Hudson v. State

Smith, Justice,

concurring specially.

“Applied to the case before us, the Constitution prohibits a legislator from representing a client, for his own financial gain, in any *487civil transaction or matter wherein the State of Georgia shall be an opposing party.

“Nor are the proscriptions of the law confined to legislators who are lawyers. They extend to every public officer. ” Ga. Dept. of Human Resources v. Sistrunk, 249 Ga. 543, 547 (291 SE2d 524) (1982). (Emphasis supplied.)

I concur specially because although I agree with the result reached by the majority, I believe that today’s opinion cannot be squared with the clear language of our recent decision in Sistrunk. At the time of Hudson’s trial, his appointed counsel was serving simultaneously as the Probate Judge and Solicitor of the State Court of Treutlen County. I take it that no one would challenge the fact that he was twice over a “public officer.” Nor can it seriously be contended that Sistrunk applies only in civil cases. A criminal trial is certainly a “matter wherein the State of Georgia shall be an opposing party” as stated in Sistrunk. Id.
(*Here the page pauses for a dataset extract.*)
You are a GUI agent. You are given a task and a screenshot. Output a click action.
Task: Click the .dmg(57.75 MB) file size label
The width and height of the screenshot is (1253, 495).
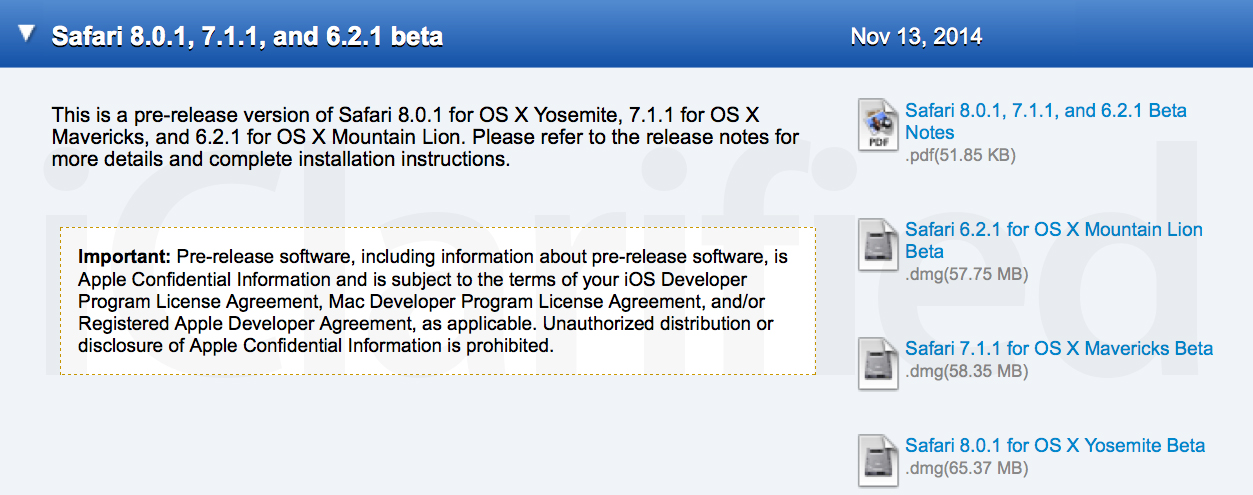(x=966, y=275)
The majority’s attempt to distinguish Sistrunk, see n. 5 supra, is unpersuasive. Characterizing the defendant’s claim as an “ineffective assistance” issue rather than a “public trust” issue begs the real question in this case. Sistrunk applies here inasmuch as the State of Georgia is “an opposing party.” By placing his client’s interests in potential conflict with his duties as a “public official,” the attorney here has “violated the trust” of either the state or his client. In my view this case points out the principal weakness of our decision in Sistrunk: the “public trust” theory used there is so broad and amorphous as to be unworkable. A better approach would have been to decide Sistrunk on standard conflict of interest grounds, then proceed on a case-by-case basis. However, this court chose not to do so, and we are bound by the course set in Sistrunk.

In my view there are only two workable constructions of our holding in Sistrunk. The rule in Sistrunk either applies to “every public officer,” as the decision plainly states, or it was aimed at the legislature only. Our holding there was based on, Georgia Constitutional law. That holding cannot, consistent with the principle of stare decisis, be trimmed, hedged, or just plain ignored by this court in this case and future cases. I concur in today’s judgment (see 249 Ga. 543, 552 (Smith, J., dissenting)), but I think we should either abide by the plain language of Sistrunk, overrule it, or admit that the decision was aimed solely at the legislative branch of government.